Date de tip real world privind utilizarea nivolumabului în cancerul pulmonar nonmicrocelular avansat – dincolo de linia a doua. Experienţa noastră în România imediat după rambursarea imunoterapiei prin sistemul naţional de sănătate

Abstract

Background. Lung cancer represents the main cause of can­cer-related mortality at a worldwide level and ranks se­cond in global incidence statistics. The therapeutic ma­nage­ment of non-small cell lung cancer (NSCLC) has been substantially mo­di­fied by the development of im­mu­ne checkpoint in­hi­bi­tors (ICI), nivolumab, pem­bro­li­zu­mab, durvalumab and ate­zo­li­zu­mab. In Romania, the reimbursement of healthcare costs for im­mune check­point inhibitors has started since late 2017. Aim of the study. The assessment of efficacy, safety profile, over­all sur­vi­val (OS) and progression-free survival (PFS) from real-world data for nivolumab as second-line therapy for advanced and metastatic NSCLC. Our real-world stu­dy was conducted between 1.01.2018 and 31.12.2020, right after the approval of ni­vo­lu­mab in Europe for me­ta­static NSCLC. Methodology.

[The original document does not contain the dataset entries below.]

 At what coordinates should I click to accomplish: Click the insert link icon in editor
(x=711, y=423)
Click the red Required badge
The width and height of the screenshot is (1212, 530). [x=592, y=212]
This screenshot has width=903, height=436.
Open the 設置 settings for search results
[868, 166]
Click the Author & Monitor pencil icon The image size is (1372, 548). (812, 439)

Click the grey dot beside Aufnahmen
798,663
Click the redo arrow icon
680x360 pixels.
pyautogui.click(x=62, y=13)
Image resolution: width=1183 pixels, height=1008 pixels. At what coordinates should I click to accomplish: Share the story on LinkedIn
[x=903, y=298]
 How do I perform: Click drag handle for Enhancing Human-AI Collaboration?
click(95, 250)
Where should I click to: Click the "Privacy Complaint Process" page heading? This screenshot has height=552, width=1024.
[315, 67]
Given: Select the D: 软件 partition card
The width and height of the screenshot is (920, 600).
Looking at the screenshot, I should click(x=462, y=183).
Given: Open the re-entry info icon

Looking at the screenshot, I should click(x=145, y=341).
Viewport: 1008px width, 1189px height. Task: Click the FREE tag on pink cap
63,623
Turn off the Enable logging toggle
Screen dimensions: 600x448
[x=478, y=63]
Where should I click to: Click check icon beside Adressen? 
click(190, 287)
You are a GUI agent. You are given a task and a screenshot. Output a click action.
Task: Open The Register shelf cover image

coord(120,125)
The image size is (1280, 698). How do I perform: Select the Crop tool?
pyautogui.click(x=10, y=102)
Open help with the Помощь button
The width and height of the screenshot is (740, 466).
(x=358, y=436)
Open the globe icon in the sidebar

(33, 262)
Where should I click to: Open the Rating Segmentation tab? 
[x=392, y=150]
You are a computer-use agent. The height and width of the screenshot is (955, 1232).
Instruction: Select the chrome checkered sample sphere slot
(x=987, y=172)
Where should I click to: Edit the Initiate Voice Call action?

For data analysis, we used R programming language, version 3.6.2, the Excel ap­pli­ca­tion in Microsoft 365 for Enterprise pack. Results. We studied 34 participants from our lot. Nivolumab was administered from second line and beyond. The ave­rage age was 65.5 years old. The majority of patients had mul­tiple co­mor­bi­di­ties. The histopathology was re­pre­sen­ted by 56% non-squamous NSCLC, and 44% squamous NSCLC. The overall sur­vi­val for nivolumab therapy was 72.3 weeks (18.07 months). The overall survival for non-smokers was 32.5 weeks (8.12 months) versus 93 weeks for smokers (23.25 months). The over­all survival for women was 15.3 weeks (3.8 months) and for men this value could not be reached. The overall survival for squamous carcinoma was 72.3 weeks (18.1 months), and for non-squamous carcinoma, it was 93 weeks (23.25 months). Median PFS was 17.3 weeks (4.3 months). Conclusions. ICI with nivo­lu­mab administered from second line and beyond had a favorable safety profile and manageable adverse events, si­mi­lar to those described in pivotal studies, making them a reasonable choice in pretreated, frail and elderly pa­tients. Dis­tinc­tively, our real-world data regarding OS and PFS did not show the same advantage magnitude as seen in CheckMate 017 and CheckMate 057 studies.